***** Excerpt provided
My training data contain statistical values for word combinations (or 
collocations) extracted from a corpus. The number is indeed very large.

> > I don't know how to write a tail recursive version to build trees.
> > If there are not that many continuous attributes and the dataset is
> > not so large, the tree stops growing before stack overflow.
>
> The trick is to use continuation passing style (CPS): you pass a function
> closure (continuation) containing everything that's needed in subsequent
> computations.  Instead of returning a result, the sub-function calls the
> continuation with the result, which makes the functions tail-recursive.

I've learned this style in Scheme. Yet I feel paralyzed when trying to write 
in it to build trees. The type declaration may make my point clearer.
--8<--
type  dtree = Dnode of dnode | Dtree of (dnode * int * dtree list)
--8<--
The problems are that unless the next call returns, the tree is not complete 
yet and it may have several calls on itself.
**********
***** Data for analysis
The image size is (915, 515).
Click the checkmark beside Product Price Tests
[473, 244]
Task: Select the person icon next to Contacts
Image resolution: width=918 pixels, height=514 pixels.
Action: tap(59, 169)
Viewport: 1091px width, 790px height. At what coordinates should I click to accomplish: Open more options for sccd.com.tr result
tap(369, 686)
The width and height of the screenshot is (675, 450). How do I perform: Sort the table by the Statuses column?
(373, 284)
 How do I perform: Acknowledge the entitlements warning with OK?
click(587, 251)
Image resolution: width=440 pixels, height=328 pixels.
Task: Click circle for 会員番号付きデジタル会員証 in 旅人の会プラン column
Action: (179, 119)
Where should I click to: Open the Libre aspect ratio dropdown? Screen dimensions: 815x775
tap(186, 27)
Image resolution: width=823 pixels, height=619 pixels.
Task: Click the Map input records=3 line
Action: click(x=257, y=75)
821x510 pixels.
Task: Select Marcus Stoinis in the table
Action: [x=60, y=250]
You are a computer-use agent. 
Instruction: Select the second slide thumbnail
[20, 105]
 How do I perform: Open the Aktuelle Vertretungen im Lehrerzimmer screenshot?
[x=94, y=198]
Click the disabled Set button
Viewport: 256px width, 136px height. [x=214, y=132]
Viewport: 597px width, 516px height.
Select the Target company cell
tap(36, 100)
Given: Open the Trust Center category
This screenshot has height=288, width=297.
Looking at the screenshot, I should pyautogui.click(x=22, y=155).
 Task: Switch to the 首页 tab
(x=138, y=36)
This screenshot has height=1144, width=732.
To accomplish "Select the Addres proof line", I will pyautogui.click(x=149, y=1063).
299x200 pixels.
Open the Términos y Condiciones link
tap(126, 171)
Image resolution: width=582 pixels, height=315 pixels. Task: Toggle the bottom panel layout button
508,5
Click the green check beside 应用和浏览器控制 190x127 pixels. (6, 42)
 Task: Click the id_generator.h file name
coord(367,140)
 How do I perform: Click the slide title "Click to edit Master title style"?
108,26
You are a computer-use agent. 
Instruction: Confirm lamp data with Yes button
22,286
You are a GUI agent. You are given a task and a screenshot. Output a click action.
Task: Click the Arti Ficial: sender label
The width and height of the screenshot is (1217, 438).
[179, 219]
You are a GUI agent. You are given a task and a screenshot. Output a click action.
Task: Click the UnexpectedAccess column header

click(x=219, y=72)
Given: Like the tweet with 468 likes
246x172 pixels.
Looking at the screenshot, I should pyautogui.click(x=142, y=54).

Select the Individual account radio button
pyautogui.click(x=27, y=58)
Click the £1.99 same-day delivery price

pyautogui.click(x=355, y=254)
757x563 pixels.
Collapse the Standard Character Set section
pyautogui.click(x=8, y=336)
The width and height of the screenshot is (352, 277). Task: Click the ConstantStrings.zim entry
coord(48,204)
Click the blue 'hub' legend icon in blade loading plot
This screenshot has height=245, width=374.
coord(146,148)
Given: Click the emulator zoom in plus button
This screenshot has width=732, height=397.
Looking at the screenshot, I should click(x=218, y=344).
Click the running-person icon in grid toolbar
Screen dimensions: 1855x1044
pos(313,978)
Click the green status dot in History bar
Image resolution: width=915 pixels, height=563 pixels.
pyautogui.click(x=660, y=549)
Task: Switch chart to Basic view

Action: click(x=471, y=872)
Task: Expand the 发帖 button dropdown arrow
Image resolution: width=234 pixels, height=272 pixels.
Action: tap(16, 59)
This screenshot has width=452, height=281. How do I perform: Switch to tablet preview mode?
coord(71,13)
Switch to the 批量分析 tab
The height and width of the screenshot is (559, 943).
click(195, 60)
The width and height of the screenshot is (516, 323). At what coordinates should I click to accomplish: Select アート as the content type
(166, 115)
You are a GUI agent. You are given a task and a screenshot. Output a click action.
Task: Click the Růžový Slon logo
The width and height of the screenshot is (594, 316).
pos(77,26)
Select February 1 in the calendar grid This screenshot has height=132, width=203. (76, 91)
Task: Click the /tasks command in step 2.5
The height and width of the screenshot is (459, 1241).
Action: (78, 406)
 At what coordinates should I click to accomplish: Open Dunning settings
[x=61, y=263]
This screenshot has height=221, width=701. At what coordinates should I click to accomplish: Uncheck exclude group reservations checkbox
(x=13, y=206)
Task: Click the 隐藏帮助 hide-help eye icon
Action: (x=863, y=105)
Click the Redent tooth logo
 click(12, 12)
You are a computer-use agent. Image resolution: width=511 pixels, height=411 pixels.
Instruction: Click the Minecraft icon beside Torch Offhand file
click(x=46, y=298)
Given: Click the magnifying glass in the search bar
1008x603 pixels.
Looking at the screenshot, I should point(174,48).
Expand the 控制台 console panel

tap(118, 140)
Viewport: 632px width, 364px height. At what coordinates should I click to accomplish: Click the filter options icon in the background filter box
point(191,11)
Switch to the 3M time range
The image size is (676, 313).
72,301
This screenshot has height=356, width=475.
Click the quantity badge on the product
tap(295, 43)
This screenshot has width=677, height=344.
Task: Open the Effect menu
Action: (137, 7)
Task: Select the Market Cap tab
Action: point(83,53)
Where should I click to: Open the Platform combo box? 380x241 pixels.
**********
◆ Directions ◆
Copy word for word everything in the tree-building post above, from "My training data" down to "my point clearer.".

◆ Exercise response ◆
My training data contain statistical values for word combinations (or 
collocations) extracted from a corpus. The number is indeed very large.

> > I don't know how to write a tail recursive version to build trees.
> > If there are not that many continuous attributes and the dataset is
> > not so large, the tree stops growing before stack overflow.
>
> The trick is to use continuation passing style (CPS): you pass a function
> closure (continuation) containing everything that's needed in subsequent
> computations.  Instead of returning a result, the sub-function calls the
> continuation with the result, which makes the functions tail-recursive.

I've learned this style in Scheme. Yet I feel paralyzed when trying to write 
in it to build trees. The type declaration may make my point clearer.